Objective: Swap every "Viewport" in the listing below for "Canvas" and reproduce all the other lines unchanged.

Given records:
::::::::
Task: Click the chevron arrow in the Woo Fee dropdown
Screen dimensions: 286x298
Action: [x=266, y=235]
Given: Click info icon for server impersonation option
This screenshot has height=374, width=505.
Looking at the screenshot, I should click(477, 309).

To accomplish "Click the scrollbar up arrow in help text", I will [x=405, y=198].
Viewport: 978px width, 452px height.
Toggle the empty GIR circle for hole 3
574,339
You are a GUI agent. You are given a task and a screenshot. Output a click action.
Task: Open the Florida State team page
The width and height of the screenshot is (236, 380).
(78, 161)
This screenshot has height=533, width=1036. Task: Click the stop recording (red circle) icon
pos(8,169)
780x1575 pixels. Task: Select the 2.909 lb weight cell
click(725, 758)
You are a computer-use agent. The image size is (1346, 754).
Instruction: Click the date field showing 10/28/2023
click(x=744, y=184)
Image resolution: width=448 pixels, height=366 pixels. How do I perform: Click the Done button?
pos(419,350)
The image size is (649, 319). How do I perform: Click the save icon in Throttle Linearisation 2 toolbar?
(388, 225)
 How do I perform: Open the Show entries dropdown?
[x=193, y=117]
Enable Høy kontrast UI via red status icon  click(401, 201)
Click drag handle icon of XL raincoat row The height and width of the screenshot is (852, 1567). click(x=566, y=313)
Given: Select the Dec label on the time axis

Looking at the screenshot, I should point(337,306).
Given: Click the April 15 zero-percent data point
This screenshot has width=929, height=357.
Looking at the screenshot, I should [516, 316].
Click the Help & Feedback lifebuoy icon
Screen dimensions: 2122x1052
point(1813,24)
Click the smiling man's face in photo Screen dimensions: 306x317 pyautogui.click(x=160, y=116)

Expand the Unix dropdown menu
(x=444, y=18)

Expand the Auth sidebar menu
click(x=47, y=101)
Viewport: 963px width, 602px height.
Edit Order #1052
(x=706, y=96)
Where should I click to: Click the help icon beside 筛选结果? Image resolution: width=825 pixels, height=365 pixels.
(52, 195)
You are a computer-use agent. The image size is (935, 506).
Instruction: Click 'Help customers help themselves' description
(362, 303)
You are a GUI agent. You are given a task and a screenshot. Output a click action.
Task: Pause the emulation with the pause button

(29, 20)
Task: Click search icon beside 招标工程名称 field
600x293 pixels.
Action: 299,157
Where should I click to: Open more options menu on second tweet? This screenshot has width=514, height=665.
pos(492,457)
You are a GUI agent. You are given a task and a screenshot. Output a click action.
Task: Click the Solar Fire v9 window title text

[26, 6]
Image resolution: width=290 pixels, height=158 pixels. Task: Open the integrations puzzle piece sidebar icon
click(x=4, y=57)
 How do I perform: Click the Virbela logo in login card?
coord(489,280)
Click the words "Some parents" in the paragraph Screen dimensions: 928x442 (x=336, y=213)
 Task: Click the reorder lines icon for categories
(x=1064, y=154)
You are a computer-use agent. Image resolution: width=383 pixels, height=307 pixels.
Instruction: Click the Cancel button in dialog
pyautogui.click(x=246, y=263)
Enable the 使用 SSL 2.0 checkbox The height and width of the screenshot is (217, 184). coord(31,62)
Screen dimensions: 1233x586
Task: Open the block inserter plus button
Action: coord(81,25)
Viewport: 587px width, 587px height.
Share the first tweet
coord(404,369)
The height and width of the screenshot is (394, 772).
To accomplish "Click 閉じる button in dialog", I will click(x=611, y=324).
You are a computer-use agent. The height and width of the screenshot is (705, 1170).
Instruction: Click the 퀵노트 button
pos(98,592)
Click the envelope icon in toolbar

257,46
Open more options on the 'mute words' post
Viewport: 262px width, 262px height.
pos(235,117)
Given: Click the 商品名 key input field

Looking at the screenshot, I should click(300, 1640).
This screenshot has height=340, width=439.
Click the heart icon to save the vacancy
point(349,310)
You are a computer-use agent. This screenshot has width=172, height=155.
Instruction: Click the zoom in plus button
::::::::
Correct answer:
Task: Click the chevron arrow in the Woo Fee dropdown
Screen dimensions: 286x298
Action: [x=266, y=235]
Given: Click info icon for server impersonation option
This screenshot has height=374, width=505.
Looking at the screenshot, I should click(477, 309).

To accomplish "Click the scrollbar up arrow in help text", I will [x=405, y=198].
Canvas: 978px width, 452px height.
Toggle the empty GIR circle for hole 3
574,339
You are a GUI agent. You are given a task and a screenshot. Output a click action.
Task: Open the Florida State team page
The width and height of the screenshot is (236, 380).
(78, 161)
This screenshot has height=533, width=1036. Task: Click the stop recording (red circle) icon
pos(8,169)
780x1575 pixels. Task: Select the 2.909 lb weight cell
click(725, 758)
You are a computer-use agent. The image size is (1346, 754).
Instruction: Click the date field showing 10/28/2023
click(x=744, y=184)
Image resolution: width=448 pixels, height=366 pixels. How do I perform: Click the Done button?
pos(419,350)
The image size is (649, 319). How do I perform: Click the save icon in Throttle Linearisation 2 toolbar?
(388, 225)
 How do I perform: Open the Show entries dropdown?
[x=193, y=117]
Enable Høy kontrast UI via red status icon  click(401, 201)
Click drag handle icon of XL raincoat row The height and width of the screenshot is (852, 1567). click(x=566, y=313)
Given: Select the Dec label on the time axis

Looking at the screenshot, I should point(337,306).
Given: Click the April 15 zero-percent data point
This screenshot has width=929, height=357.
Looking at the screenshot, I should [516, 316].
Click the Help & Feedback lifebuoy icon
Screen dimensions: 2122x1052
point(1813,24)
Click the smiling man's face in photo Screen dimensions: 306x317 pyautogui.click(x=160, y=116)

Expand the Unix dropdown menu
(x=444, y=18)

Expand the Auth sidebar menu
click(x=47, y=101)
Canvas: 963px width, 602px height.
Edit Order #1052
(x=706, y=96)
Where should I click to: Click the help icon beside 筛选结果? Image resolution: width=825 pixels, height=365 pixels.
(52, 195)
You are a computer-use agent. The image size is (935, 506).
Instruction: Click 'Help customers help themselves' description
(362, 303)
You are a GUI agent. You are given a task and a screenshot. Output a click action.
Task: Pause the emulation with the pause button

(29, 20)
Task: Click search icon beside 招标工程名称 field
600x293 pixels.
Action: 299,157
Where should I click to: Open more options menu on second tweet? This screenshot has width=514, height=665.
pos(492,457)
You are a GUI agent. You are given a task and a screenshot. Output a click action.
Task: Click the Solar Fire v9 window title text

[26, 6]
Image resolution: width=290 pixels, height=158 pixels. Task: Open the integrations puzzle piece sidebar icon
click(x=4, y=57)
 How do I perform: Click the Virbela logo in login card?
coord(489,280)
Click the words "Some parents" in the paragraph Screen dimensions: 928x442 (x=336, y=213)
 Task: Click the reorder lines icon for categories
(x=1064, y=154)
You are a computer-use agent. Image resolution: width=383 pixels, height=307 pixels.
Instruction: Click the Cancel button in dialog
pyautogui.click(x=246, y=263)
Enable the 使用 SSL 2.0 checkbox The height and width of the screenshot is (217, 184). coord(31,62)
Screen dimensions: 1233x586
Task: Open the block inserter plus button
Action: coord(81,25)
Canvas: 587px width, 587px height.
Share the first tweet
coord(404,369)
The height and width of the screenshot is (394, 772).
To accomplish "Click 閉じる button in dialog", I will click(x=611, y=324).
You are a computer-use agent. The height and width of the screenshot is (705, 1170).
Instruction: Click the 퀵노트 button
pos(98,592)
Click the envelope icon in toolbar

257,46
Open more options on the 'mute words' post
Canvas: 262px width, 262px height.
pos(235,117)
Given: Click the 商品名 key input field

Looking at the screenshot, I should click(300, 1640).
This screenshot has height=340, width=439.
Click the heart icon to save the vacancy
point(349,310)
You are a computer-use agent. This screenshot has width=172, height=155.
Instruction: Click the zoom in plus button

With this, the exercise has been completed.